Selected text:
MELBOURNE, Nov 8 (Reuters Breakingviews) - It almost requires specialist mining equipment to get to the bottom of BHP’s (BHP.AX), (BHPB.L) latest deal. It agreed on Monday to sell a coking coal business for $1.35 billion, but a rapid increase in the steelmaking ingredient’s price makes it hard to ascertain its underlying worth. What’s more, Stanmore Resources’ (SMR.AX) comparatively small size and the aversion of banks to the fossil fuel means it’s having to jump through some financing hoops. At its essence, though, the deal is a bold bet against climate technology.

The acquisition would be even riskier if thermal coal were changing hands. That’s used for power generation and is solidly in the crosshairs of attendees at the United Nations climate summit read more in Glasgow. Coking, or metallurgical, coal, on the other hand, has come under less pressure in the fight to limit global warming as there are no working replacements for it.

Green hydrogen proponents, not least Australian billionaire Andrew “Twiggy” Forrest, are working hard to change that. He has Fortescue Metals (FMG.AX), the miner he chairs, investing heavily in the renewable energy source, including an agreement last week with Papua New Guinea to investigate producing 2.3 million tonnes a year.

That will take years, however. Even so, not all coking coal is created equal. BHP boss Mike Henry is keeping the better-quality stuff, while selling only the lower-grade rock to Stanmore.

Listing:

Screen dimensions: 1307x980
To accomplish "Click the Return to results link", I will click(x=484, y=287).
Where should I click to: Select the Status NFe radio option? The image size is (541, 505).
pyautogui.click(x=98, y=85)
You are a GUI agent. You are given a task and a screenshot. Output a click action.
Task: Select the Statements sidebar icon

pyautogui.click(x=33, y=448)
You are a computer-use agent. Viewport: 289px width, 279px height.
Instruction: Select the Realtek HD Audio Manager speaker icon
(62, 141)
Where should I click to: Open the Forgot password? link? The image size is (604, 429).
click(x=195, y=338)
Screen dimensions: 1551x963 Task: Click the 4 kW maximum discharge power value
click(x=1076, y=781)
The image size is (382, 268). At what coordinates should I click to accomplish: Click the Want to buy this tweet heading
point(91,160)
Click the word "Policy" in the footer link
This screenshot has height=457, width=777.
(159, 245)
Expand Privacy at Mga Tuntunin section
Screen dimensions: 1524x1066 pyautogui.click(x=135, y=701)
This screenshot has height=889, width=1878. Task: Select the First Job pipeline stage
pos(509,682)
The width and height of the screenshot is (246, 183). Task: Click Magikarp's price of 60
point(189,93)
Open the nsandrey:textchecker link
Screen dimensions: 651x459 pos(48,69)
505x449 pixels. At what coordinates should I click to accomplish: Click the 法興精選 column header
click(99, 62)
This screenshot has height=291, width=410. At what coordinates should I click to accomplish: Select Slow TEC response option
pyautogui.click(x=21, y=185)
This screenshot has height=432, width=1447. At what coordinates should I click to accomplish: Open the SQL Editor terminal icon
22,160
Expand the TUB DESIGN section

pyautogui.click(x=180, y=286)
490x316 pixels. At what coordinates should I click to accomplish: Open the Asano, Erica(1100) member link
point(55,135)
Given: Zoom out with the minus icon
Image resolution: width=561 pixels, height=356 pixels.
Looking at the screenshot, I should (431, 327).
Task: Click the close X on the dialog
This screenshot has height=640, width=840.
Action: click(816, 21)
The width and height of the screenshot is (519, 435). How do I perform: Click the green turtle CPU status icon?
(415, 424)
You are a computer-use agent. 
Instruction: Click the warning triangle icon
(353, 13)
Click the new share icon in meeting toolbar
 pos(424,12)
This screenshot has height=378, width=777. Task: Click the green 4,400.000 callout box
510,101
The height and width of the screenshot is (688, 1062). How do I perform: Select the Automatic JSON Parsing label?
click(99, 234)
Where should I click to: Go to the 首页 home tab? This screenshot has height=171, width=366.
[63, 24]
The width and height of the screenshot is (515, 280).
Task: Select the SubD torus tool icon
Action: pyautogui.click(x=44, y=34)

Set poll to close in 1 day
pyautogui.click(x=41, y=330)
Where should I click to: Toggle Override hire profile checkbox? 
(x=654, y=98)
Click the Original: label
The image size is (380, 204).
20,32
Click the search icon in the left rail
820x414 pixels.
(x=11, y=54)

Objectives:
- a) Repeat word for word everything in the passage on BHP's coal sale from "Green hydrogen proponents, not" down to "tonnes a year.".
- b) Copy exactly everything in the records from their first line down to the line that contains "pyautogui.click(x=33, y=448)", including both of those lines.
The passage on BHP's coal sale and the records are independent of each other.

The responses:
- a)
Green hydrogen proponents, not least Australian billionaire Andrew “Twiggy” Forrest, are working hard to change that. He has Fortescue Metals (FMG.AX), the miner he chairs, investing heavily in the renewable energy source, including an agreement last week with Papua New Guinea to investigate producing 2.3 million tonnes a year.

- b)
Screen dimensions: 1307x980
To accomplish "Click the Return to results link", I will click(x=484, y=287).
Where should I click to: Select the Status NFe radio option? The image size is (541, 505).
pyautogui.click(x=98, y=85)
You are a GUI agent. You are given a task and a screenshot. Output a click action.
Task: Select the Statements sidebar icon

pyautogui.click(x=33, y=448)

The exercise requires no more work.